In short, the deterioration set in train after the Samarra mosque bombing of February 2006 — simmering sectarian civil war on the “top” of society, civil collapse “beneath” — continues. It has not been reversed.
In fact, the figures collated by the GAO show a trend of deterioration inexorable since the invasion in April 2003. There are occasional dips in the graph of chaos — notably in early 2005, after the first elections — but they are only temporary dips in a rigidly grim overall trend.

With the oil workers’ strike in June, and the new united front of some unions to keep Iraqi oil in public hands and to defend union rights, the Iraqi labour movement — the only sizeable force in the country fighting to win democratic self-determination for Iraq on a secular basis — has reasserted itself a little. It remains heavily harassed and beleaguered. Support for it from the international labour movement is vital, and a duty.

The increasing “troops out now” sentiment in Iraq is testimony to the failure of the “surge”. No wonder. This is an administration far more concerned to hand out contracts to US corporations and to strong-arm the Iraqi government into an oil privatisation law (and an electricity privatisation law just behind that) than to get clean water flowing and half-decent jobs available to Iraqi workers, let alone to help Iraqi unions gain basic democratic rights.

It is an administration which now seems to have no strategy but to bash on and hope it can keep things relatively under control until it hands over the mess to another US presidency in January 2009. There were signs earlier this year of attempts, presumably US-backed, by Iyad Allawi, the ex-Ba’thist thug who was interim (US-appointed) Iraqi prime minister in 2004, to oust Maliki through a new combination in the Iraqi parliament, then introduce a “soft” military dictatorship, but even that option seems to have failed.
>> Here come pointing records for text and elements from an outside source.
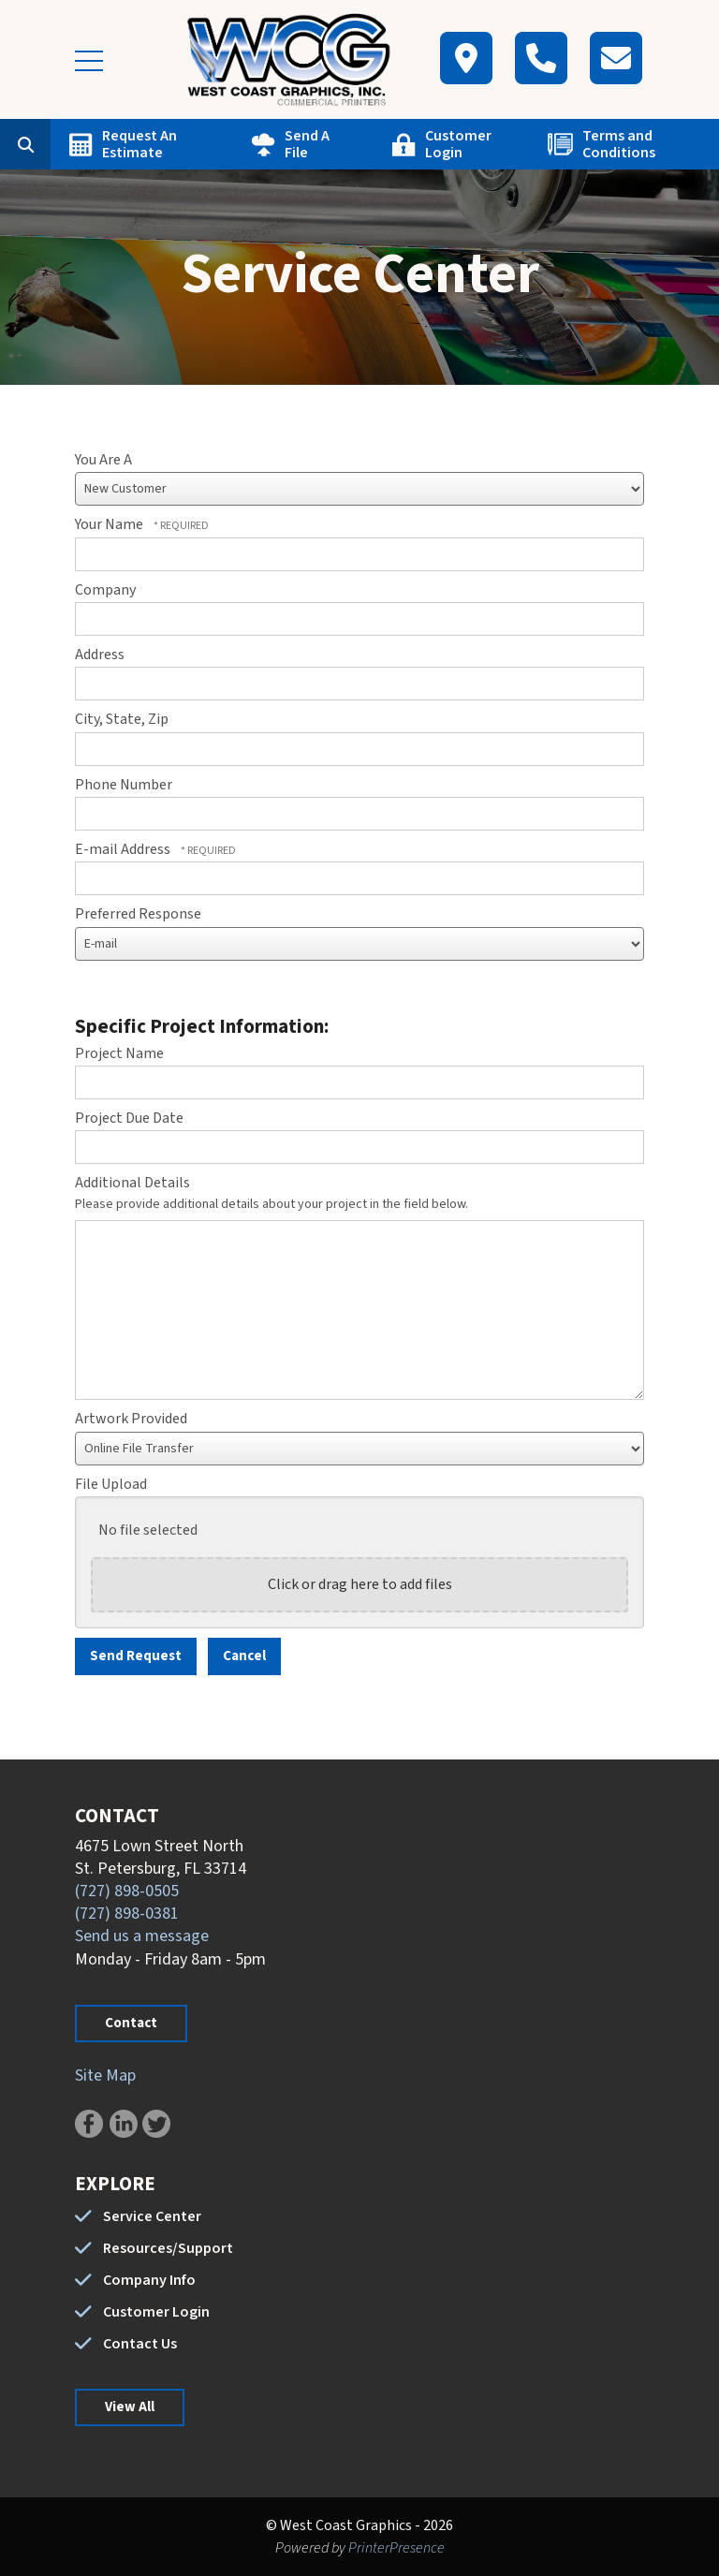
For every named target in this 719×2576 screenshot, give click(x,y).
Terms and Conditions (618, 144)
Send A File (307, 144)
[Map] (466, 58)
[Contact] (616, 58)
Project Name (119, 1053)
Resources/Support (168, 2248)
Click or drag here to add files (360, 1584)
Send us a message (142, 1936)
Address (100, 654)
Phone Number (123, 784)
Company (105, 590)
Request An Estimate (139, 144)
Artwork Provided (131, 1418)
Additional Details (132, 1182)
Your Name (110, 524)
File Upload (111, 1484)
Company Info (149, 2280)
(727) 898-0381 (127, 1913)
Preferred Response (138, 914)
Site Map (105, 2075)
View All (129, 2407)
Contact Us (140, 2343)
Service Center (152, 2216)
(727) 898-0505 (127, 1891)
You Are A (103, 459)
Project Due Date (129, 1118)
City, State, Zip (122, 719)
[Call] (541, 58)
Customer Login (458, 144)
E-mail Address (124, 849)
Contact (131, 2023)
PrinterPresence (396, 2548)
Unfortunately all that does not mean that the available immediate alternatives have become better. The possibility that the al-Maliki government — unsavoury, but at least elected after a fashion — might be able to survive after a US withdrawal is more remote than ever. The different militias are as murderously sectarian as ever. The new element of recent months is not any conciliation, but, on the contrary, increased gang warfare between rival Shia militias. As tensions sharpen in Baghdad, the idea that partition of the country following US withdrawal might provide some way out, imperfect but less bad than the current horrors, is also more and more unrealistic.

Solidarity with the Iraqi labour movement, against both the US/UK occupation and the sectarian militias, remains the only answer.